R. –La apocatástasis origenista ha sido expresamente condenada por la Iglesia (Denz., 211). Y esa hipótesis no solamente no es bella, sino que es una monstruosidad inconcebible.

P. –Haced el favor de demostrarlo.

R. –Escuche el discurso que, al anunciarle el perdón de Dios, pronunciaría satanás dirigiéndose a todos los demonios y condenados del infierno:

“Amigos: ya sabía yo que este final tendría que llegar algún día. Por eso me rebelé sin miedo contra Dios y os arrastré a todos vosotros en mi rebelión. Y como mi orgullo no podía sufrir la humillación de pedirle perdón a Dios, por eso no se lo pedí ni se lo pido ahora. Ha sido El quien ha tenido que rendirse ante lo inflexible de mi actitud. Yo no me he inclinado ni me inclinaré jamás ante El; ha sido El quien se ha inclinado ante mí. Y estoy seguro que todos vosotros, mis fieles súbditos y amigos, compartís en absoluto mis propios sentimientos. Ninguno de vosotros pedirá jamás perdón a Dios ni acatará sus órdenes. Soy yo vuestro único jefe. Y ahora –aquí Satanás lanza una carcajada sarcástica- vámonos al cielo a sentarnos en aquellos tronos de gloria junto a la bendita Madre de Dios, para reírnos eternamente de El por habernos admitido al cielo sin arrepentirnos de nuestros pecados y sin habernos inclinado ante su divina majestad”.

P. -¿Dónde consta que Satanás pronunciaría ese discurso?

R. –En su obstinación diabólica. Escuche un diálogo habido entre el demonio –que hablaba por boca de un energúmeno de París- y el sacerdote que le exorcizaba en nombre de la Iglesia:

Sacerdote: ¿Cómo te llamas?
Energúmeno: Legión, porque somos muchos.
Sacerdote: ¿Quisierais ser aniquilados por Dios?
Energúmeno: ¡No!
Sacerdote. Pues no lo comprendo. Porque, si Dios os aniquilara, dejaríais de sufrir, y esto no dejaría de ser un bien para vosotros.
Energúmeno: Dejaríamos de sufrir, es verdad, pero dejaríamos también de odiar a Dios y preferimos seguir odiándole eternamente.

Cf. Arrighini, Credo in vitam aeternam (Turín 1935), p. 280. En la preciosa obrita del P. Desiderio Costa “El diablo” se lee un diálogo parecido con ciertos espíritus condenados habido en una sesión espiritista.
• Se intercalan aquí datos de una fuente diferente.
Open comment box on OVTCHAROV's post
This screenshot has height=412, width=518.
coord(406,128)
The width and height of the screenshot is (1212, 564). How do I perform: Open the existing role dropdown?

A la pregunta sobre si aceptarían ser aniquilados por Dios, contesta uno de los condenados: “Sí, porque lo único que yo ahora tengo de El es el ser, y de ese modo, no debiéndole ya nada, acabaría con El” Pero otro repuso al instante: “No, yo no aceptaría, porque no tendría el consuelo de odiarle”. Es difícil precisar en cuál de las dos contestaciones hay más odio y obstinación satánica contra Dios (cf. o. c., Ii, 3, 6 (edic. Bilbao 1940), p. 77).

Y ahora decidme: ¿qué os parece?

P. -¿Ofrece garantía histórica ese relato?

R. –Me es completamente indiferente. No lo he aducido como prueba histórica, sino únicamente por vía de ejemplo, para expresar una realidad indiscutible. Sea o no histórico, lo cierto es que el odio y la obstinación contra Dios son las disposiciones habituales de Satanás y de todos los condenados. Este dato nos lo asegura terminantemente la teología, ya que no es sino una consecuencia inevitable de un estado de condenación (5).

P. –Pues si es así, ¿por qué no aniquilar a criaturas tan perversas, en vez de conservarlas eternamente en el ser?

R. –El aniquilamiento –lo hemos dicho ya- sería una rectificación de la obra de Dios, y es la criatura culpable y no el Creador quien debe rectificar. Aparte de que Dios no puede envolver en idéntico castigo a todos los condenados que han pecado en grados muy desiguales de maldad. Finalmente, el aniquilamiento impediría la manifestación permanente y eterna de la justicia vindicativa de Dios, que contribuye también a glorificarle ante toda la creación.